◆ Instructions for the task: The copy should begin at the line containing "Screen dimensions: 1024x600" and end at the last line of the material. Please reproduce those lines exactly and keep pictures out.

◆ Data provided:
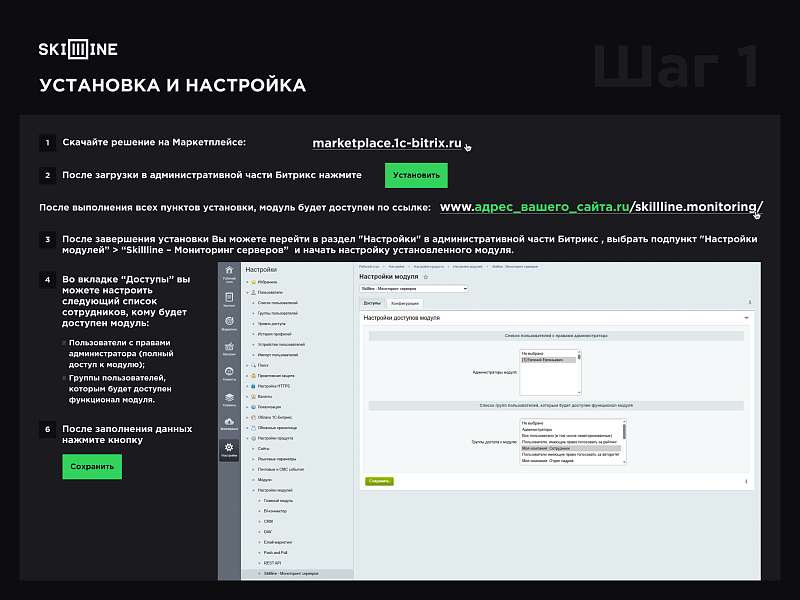This screenshot has height=600, width=800.
Task: Open the Marketplace cloud icon in sidebar
Action: (x=229, y=423)
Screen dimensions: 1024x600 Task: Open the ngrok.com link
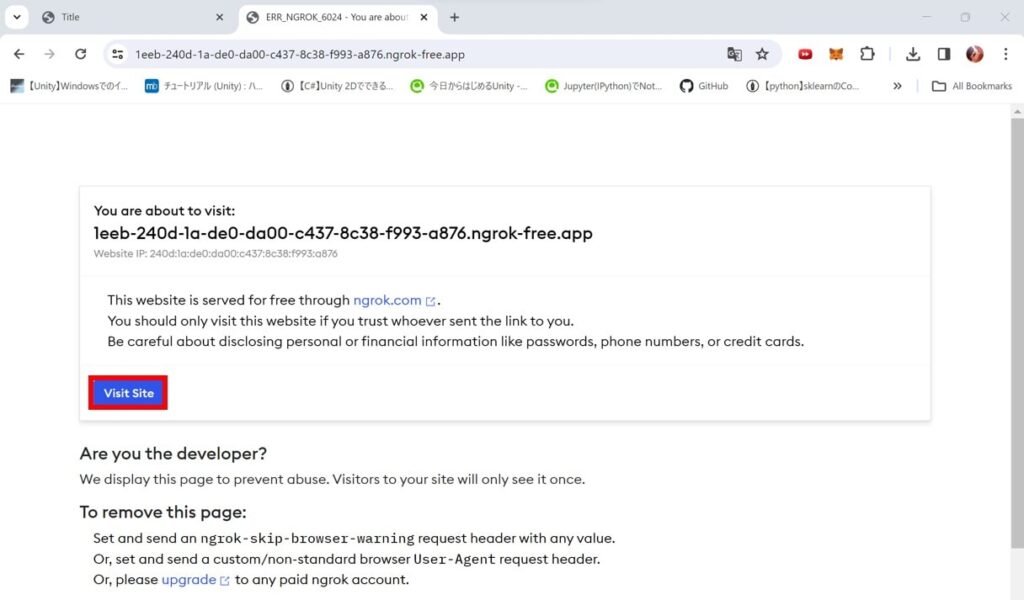(388, 300)
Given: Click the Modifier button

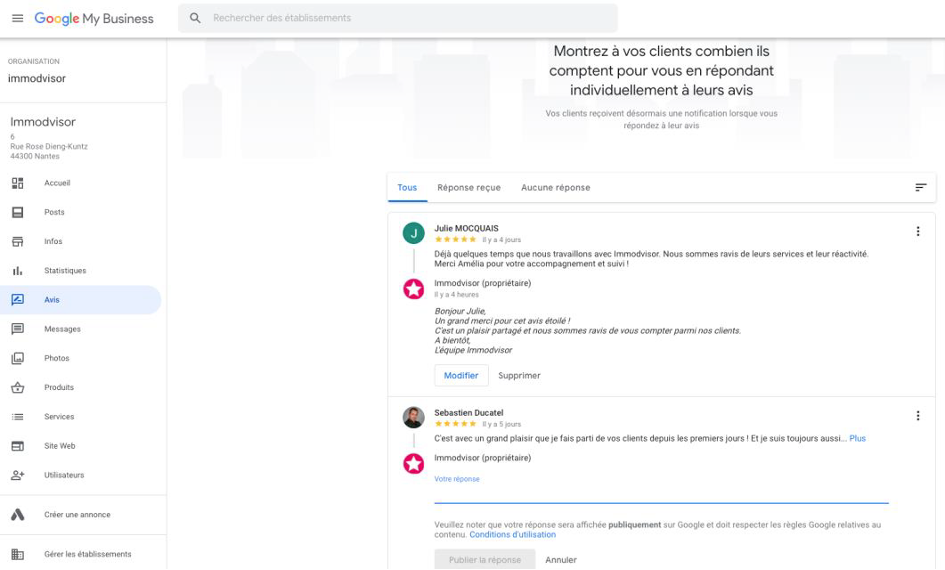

◆ Task response:
Screen dimensions: 1024x600 Task: Open the ngrok.com link
(388, 300)
Given: Click the Modifier button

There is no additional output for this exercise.